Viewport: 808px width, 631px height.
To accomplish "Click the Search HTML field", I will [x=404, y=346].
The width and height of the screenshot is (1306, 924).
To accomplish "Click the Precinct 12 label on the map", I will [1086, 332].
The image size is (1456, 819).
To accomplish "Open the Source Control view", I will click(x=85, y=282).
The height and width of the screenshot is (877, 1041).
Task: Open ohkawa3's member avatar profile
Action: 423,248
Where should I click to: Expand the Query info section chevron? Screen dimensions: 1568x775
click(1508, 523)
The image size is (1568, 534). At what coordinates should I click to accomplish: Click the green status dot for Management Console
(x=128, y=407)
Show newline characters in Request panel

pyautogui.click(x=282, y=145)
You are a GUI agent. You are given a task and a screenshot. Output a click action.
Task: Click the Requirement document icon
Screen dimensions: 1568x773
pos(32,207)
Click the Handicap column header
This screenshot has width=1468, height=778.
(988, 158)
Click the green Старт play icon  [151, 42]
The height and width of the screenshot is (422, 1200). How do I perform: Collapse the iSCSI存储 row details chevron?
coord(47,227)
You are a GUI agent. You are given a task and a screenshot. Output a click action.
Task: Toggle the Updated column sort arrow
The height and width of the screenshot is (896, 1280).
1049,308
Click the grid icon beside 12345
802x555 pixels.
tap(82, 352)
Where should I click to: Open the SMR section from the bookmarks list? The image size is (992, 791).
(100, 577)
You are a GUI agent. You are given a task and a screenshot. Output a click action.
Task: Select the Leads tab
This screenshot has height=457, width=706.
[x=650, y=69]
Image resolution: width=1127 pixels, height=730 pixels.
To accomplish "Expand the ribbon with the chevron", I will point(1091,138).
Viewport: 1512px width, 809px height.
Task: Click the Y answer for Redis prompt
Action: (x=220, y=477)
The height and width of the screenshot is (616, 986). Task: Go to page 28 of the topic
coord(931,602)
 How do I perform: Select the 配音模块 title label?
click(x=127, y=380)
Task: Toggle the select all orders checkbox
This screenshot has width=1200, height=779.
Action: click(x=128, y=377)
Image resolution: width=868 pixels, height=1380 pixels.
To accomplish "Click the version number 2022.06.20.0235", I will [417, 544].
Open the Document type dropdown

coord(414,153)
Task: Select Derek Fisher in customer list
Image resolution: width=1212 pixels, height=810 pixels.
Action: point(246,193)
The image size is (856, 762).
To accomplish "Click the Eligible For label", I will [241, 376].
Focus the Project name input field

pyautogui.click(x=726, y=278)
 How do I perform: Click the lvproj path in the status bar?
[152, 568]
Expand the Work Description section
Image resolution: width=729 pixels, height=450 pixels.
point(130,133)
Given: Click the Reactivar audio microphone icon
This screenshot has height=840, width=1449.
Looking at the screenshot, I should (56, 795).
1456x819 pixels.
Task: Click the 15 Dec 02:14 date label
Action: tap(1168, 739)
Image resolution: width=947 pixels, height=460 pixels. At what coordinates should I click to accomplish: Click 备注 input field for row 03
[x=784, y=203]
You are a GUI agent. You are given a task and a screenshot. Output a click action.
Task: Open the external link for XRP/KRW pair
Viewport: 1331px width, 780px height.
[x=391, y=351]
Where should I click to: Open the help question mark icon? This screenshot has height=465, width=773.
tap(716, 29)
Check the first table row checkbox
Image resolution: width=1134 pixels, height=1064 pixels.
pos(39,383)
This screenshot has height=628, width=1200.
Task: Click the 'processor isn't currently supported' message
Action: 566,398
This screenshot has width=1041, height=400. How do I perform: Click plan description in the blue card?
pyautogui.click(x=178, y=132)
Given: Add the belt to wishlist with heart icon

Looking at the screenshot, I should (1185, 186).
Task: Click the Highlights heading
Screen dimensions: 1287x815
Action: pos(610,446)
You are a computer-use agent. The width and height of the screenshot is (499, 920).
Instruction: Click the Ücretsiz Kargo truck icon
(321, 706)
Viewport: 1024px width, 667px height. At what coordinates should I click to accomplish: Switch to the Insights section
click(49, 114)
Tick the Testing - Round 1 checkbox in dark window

^^^^

Return the items above verbatim, from the line that contains "Given: Click the" through the line that contains "[x=784, y=203]", both lines included.

# [EXERCISE OUTPUT]
Given: Click the Reactivar audio microphone icon
This screenshot has height=840, width=1449.
Looking at the screenshot, I should (56, 795).
1456x819 pixels.
Task: Click the 15 Dec 02:14 date label
Action: tap(1168, 739)
Image resolution: width=947 pixels, height=460 pixels. At what coordinates should I click to accomplish: Click 备注 input field for row 03
[x=784, y=203]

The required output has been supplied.